As the investigation into the terrorist attack in Be'er Sheva continues, one conclusion has already been reached -- the policy of confiscating the weapon belonging to a civilian who fired on a terrorist will be adapted.
Since his release from prison, the terrorist who killed four people in Be'er Sheva on Tuesday, Muhammad Abu-al-Qi'an, was under the supervision of the GSS (Shabak) and there were allegedly no warning signs that he was planning to carry out an attack. According to Channel 12 News, al-Qi'an's views had even undergone "moderation" since a previous conviction.
Meanwhile, Israel Police has set up a special investigative team that will examine the police protocol in such incidents. Among the questions to be answered is why it took so long for security forces to grasp the extent of the incident. Initial reports referred to a suspected assault, or a brawl or violence -- only after four minutes had passed did the report of a terrorist attack filter through. The investigative team will submit its findings in the coming days to the Southern District Police Chief.
One change that has already been decided upon is that of the protocol for a civilian who fires on a terrorist.
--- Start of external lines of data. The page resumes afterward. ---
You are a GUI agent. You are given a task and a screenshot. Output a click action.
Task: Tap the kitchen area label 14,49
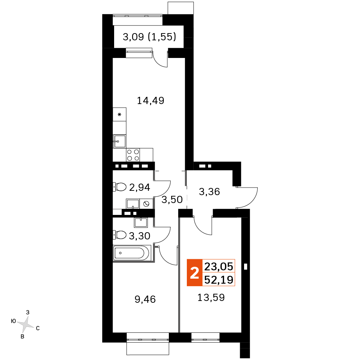pos(150,100)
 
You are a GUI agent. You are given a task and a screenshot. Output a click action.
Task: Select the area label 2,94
pos(140,187)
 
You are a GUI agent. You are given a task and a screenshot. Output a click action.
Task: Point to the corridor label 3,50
pos(172,199)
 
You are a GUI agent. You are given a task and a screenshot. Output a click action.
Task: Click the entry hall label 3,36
pos(210,192)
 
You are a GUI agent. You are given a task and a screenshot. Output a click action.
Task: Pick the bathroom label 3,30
pos(140,236)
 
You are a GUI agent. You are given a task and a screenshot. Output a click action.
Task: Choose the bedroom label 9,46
pos(145,300)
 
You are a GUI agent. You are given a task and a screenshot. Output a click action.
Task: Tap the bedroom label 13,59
pos(211,298)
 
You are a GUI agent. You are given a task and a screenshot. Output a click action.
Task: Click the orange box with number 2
pos(194,273)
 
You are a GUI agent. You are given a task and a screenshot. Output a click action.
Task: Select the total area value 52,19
pos(219,280)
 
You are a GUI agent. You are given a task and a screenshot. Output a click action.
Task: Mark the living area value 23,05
pos(219,266)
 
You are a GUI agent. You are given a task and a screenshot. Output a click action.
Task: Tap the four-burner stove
pos(133,155)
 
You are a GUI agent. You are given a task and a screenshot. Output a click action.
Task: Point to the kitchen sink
pos(120,141)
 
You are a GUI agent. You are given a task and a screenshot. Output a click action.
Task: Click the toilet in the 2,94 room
pos(120,187)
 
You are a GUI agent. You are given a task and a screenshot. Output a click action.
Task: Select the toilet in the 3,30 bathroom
pos(120,235)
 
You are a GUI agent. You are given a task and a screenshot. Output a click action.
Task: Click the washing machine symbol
pos(146,204)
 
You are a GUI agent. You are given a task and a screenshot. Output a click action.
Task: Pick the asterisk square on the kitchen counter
pos(120,114)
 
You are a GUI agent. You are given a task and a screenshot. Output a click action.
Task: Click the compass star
pos(26,325)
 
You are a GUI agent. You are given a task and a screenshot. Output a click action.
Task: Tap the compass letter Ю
pos(13,321)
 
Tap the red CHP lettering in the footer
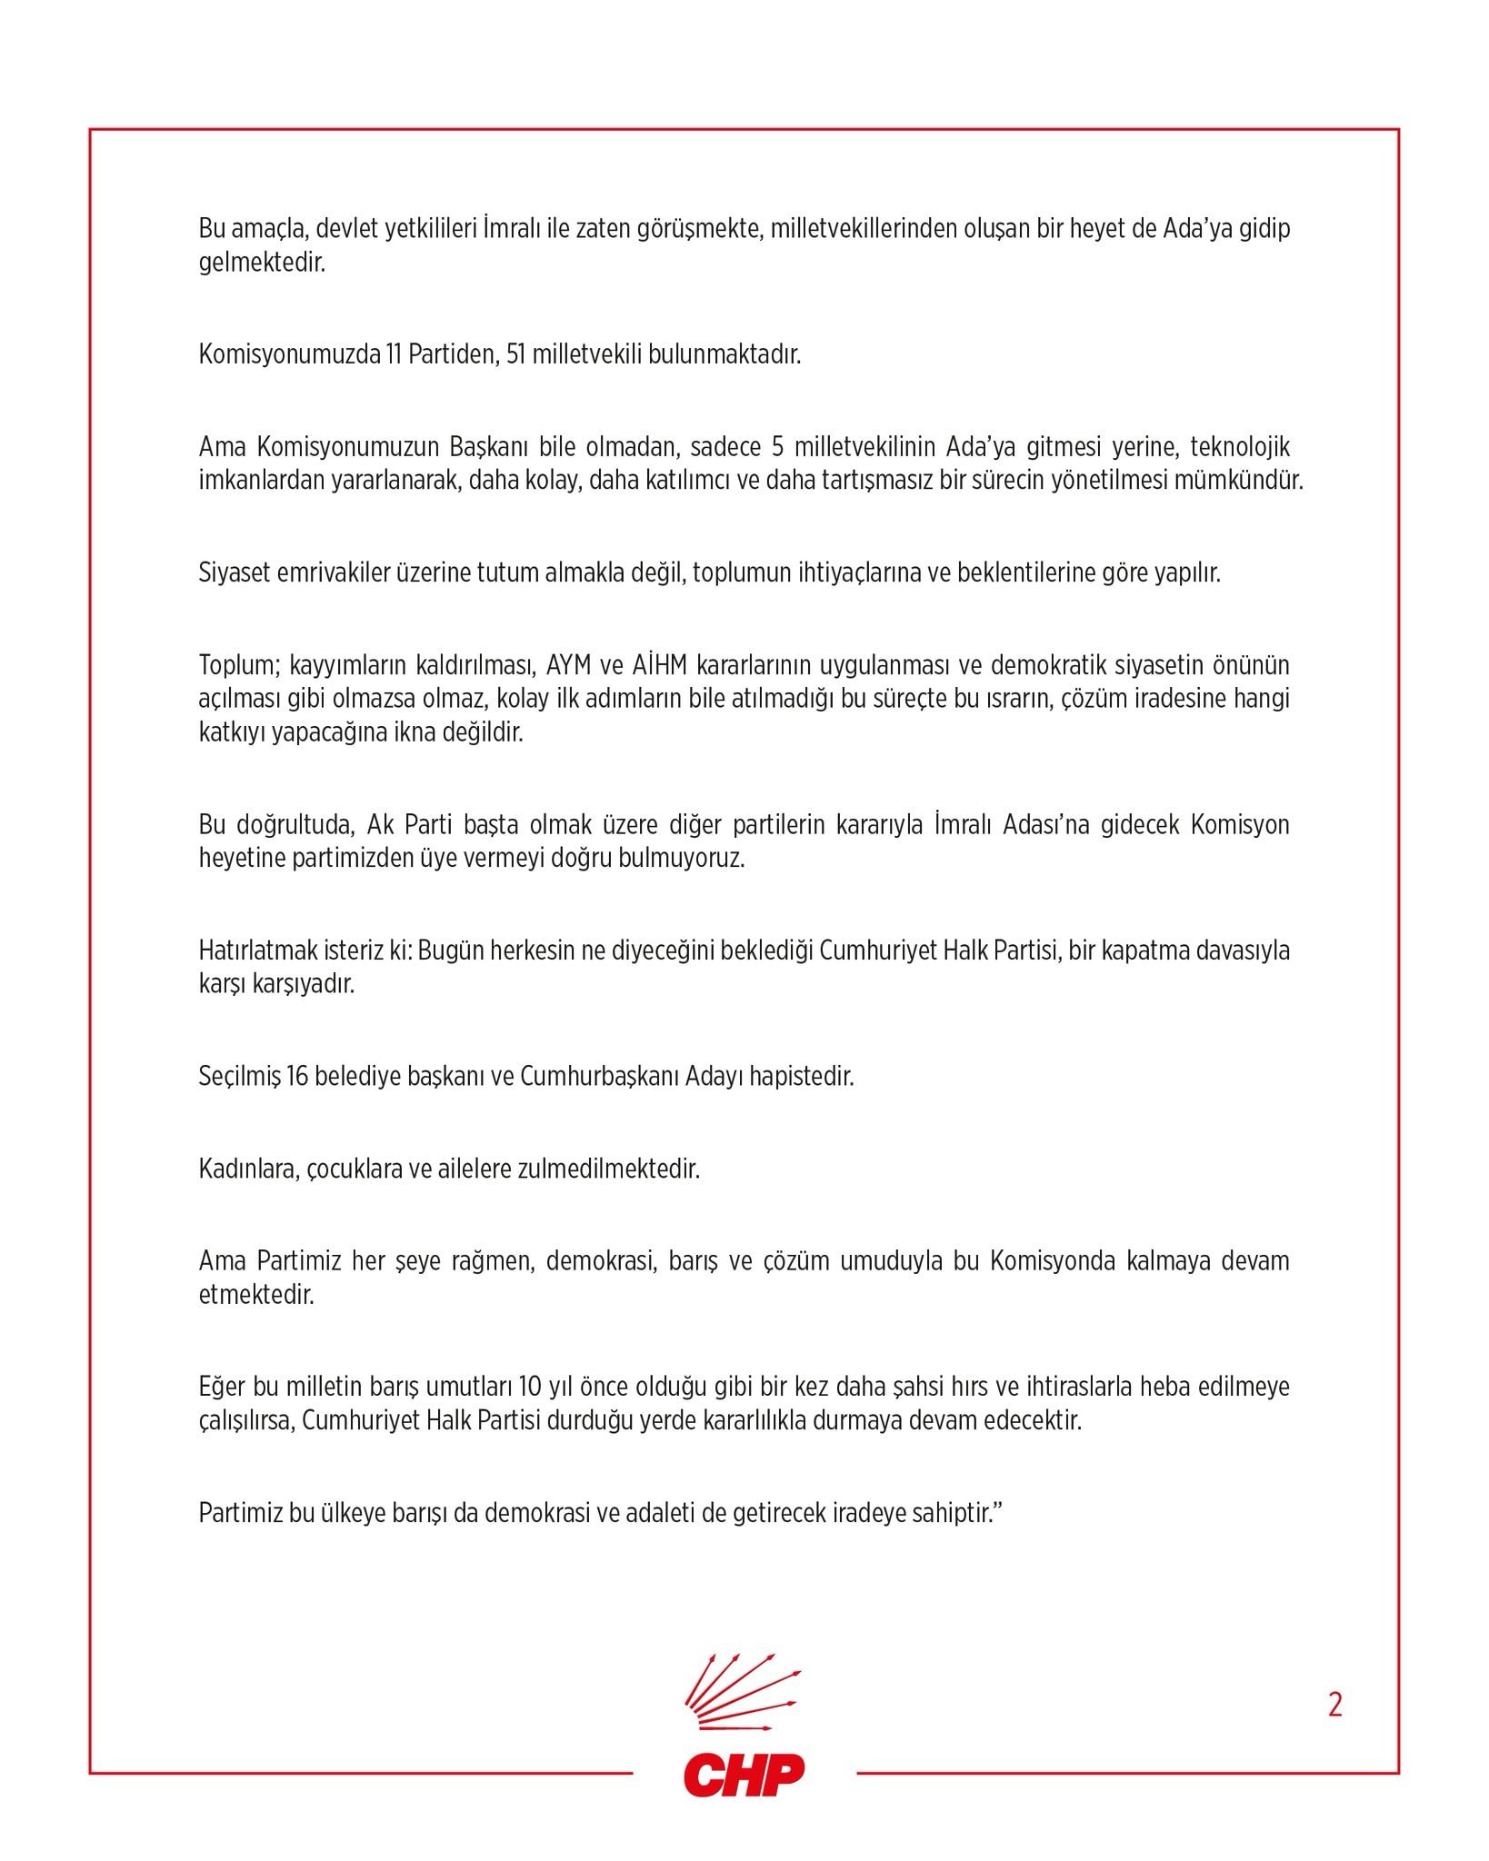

Police came under intense criticism in this week's incident for confiscating the weapon of the bus driver who killed Abu al-Qi'an; attorney Adi Kedar of Honenu, who is representing the driver, Arthur Haimov, told media that:
"Police are refusing to return the firearm to the citizen who neutralized the terrorist despite his fears with his picture appearing [in all media outlets], and even his address revealed to the public.
"My client was shocked when he was told to hire a private security firm [if he was afraid for his wellbeing]. The disgraceful treatment of the police only reinforces the lack of deterrence they, themselves, have created. The situation is getting out of hand and we demand they return his weapon tonight," Kedar continued.
Police have now decided on a new procedure, whereby after taking the citizen's weapon for examination, the civilian shooter will be escorted by police to his home, and he will also be provided with an alternative weapon. The issue of temporary licensing will also have to be resolved.
According to a report in Channel 12 News, however, the new policy will only apply to civilian shooters who have actually neutralized terrorists.